**Given request:** Give as a JSON list of strings, one string per line and with blank lines left out, the lines of the material below from the line with "304x204 pixels. At" through the end of the material.

* start Records shown *

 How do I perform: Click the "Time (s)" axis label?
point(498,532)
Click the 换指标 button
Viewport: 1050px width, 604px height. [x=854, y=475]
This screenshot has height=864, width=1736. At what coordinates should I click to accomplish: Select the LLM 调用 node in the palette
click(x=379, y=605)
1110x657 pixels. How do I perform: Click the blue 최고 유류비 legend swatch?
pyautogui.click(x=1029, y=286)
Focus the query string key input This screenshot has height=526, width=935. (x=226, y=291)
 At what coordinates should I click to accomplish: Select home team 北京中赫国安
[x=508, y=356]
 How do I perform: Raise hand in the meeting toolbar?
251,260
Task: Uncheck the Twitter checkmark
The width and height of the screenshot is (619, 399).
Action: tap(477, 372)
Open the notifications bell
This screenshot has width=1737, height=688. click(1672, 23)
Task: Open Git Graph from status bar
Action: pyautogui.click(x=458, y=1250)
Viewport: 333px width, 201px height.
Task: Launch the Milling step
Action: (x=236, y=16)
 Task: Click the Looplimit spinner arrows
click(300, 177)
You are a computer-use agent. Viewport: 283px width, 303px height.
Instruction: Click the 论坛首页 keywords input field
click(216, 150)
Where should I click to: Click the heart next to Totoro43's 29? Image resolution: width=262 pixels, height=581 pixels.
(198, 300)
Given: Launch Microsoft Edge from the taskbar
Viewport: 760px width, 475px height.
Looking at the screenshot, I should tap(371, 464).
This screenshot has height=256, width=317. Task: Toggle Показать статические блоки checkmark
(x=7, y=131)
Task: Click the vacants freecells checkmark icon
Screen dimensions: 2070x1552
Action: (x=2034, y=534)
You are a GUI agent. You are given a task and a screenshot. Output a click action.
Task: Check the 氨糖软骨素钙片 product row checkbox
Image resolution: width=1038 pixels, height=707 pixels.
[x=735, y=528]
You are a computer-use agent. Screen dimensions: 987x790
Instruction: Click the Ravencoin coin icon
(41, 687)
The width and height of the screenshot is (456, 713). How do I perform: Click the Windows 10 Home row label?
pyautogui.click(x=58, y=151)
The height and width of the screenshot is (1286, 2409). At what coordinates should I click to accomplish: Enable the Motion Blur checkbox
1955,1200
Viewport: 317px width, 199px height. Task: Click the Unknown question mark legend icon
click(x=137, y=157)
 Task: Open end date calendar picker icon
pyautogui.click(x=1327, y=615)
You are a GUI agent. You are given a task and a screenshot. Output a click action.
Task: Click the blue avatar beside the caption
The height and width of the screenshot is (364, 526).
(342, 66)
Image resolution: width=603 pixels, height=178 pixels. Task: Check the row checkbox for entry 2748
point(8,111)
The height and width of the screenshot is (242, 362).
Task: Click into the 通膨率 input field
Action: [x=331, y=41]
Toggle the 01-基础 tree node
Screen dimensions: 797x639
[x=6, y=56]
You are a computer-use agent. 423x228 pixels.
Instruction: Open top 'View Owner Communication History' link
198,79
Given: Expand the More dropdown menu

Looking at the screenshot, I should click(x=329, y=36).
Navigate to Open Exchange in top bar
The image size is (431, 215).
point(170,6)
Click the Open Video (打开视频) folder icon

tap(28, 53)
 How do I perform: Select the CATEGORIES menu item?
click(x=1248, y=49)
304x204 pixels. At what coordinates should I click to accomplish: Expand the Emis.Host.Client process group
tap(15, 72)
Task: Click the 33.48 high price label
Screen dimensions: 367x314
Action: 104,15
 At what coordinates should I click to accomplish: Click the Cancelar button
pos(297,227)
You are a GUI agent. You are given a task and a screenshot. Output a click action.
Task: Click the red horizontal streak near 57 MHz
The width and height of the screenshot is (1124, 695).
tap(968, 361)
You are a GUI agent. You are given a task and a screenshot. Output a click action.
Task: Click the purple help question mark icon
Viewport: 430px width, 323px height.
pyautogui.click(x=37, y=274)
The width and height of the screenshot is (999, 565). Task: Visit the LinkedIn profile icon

* end Records shown *

**Reply to the exercise:**
[
  "304x204 pixels. At what coordinates should I click to accomplish: Expand the Emis.Host.Client process group",
  "tap(15, 72)",
  "Task: Click the 33.48 high price label",
  "Screen dimensions: 367x314",
  "Action: 104,15",
  " At what coordinates should I click to accomplish: Click the Cancelar button",
  "pos(297,227)",
  "You are a GUI agent. You are given a task and a screenshot. Output a click action.",
  "Task: Click the red horizontal streak near 57 MHz",
  "The width and height of the screenshot is (1124, 695).",
  "tap(968, 361)",
  "You are a GUI agent. You are given a task and a screenshot. Output a click action.",
  "Task: Click the purple help question mark icon",
  "Viewport: 430px width, 323px height.",
  "pyautogui.click(x=37, y=274)",
  "The width and height of the screenshot is (999, 565). Task: Visit the LinkedIn profile icon"
]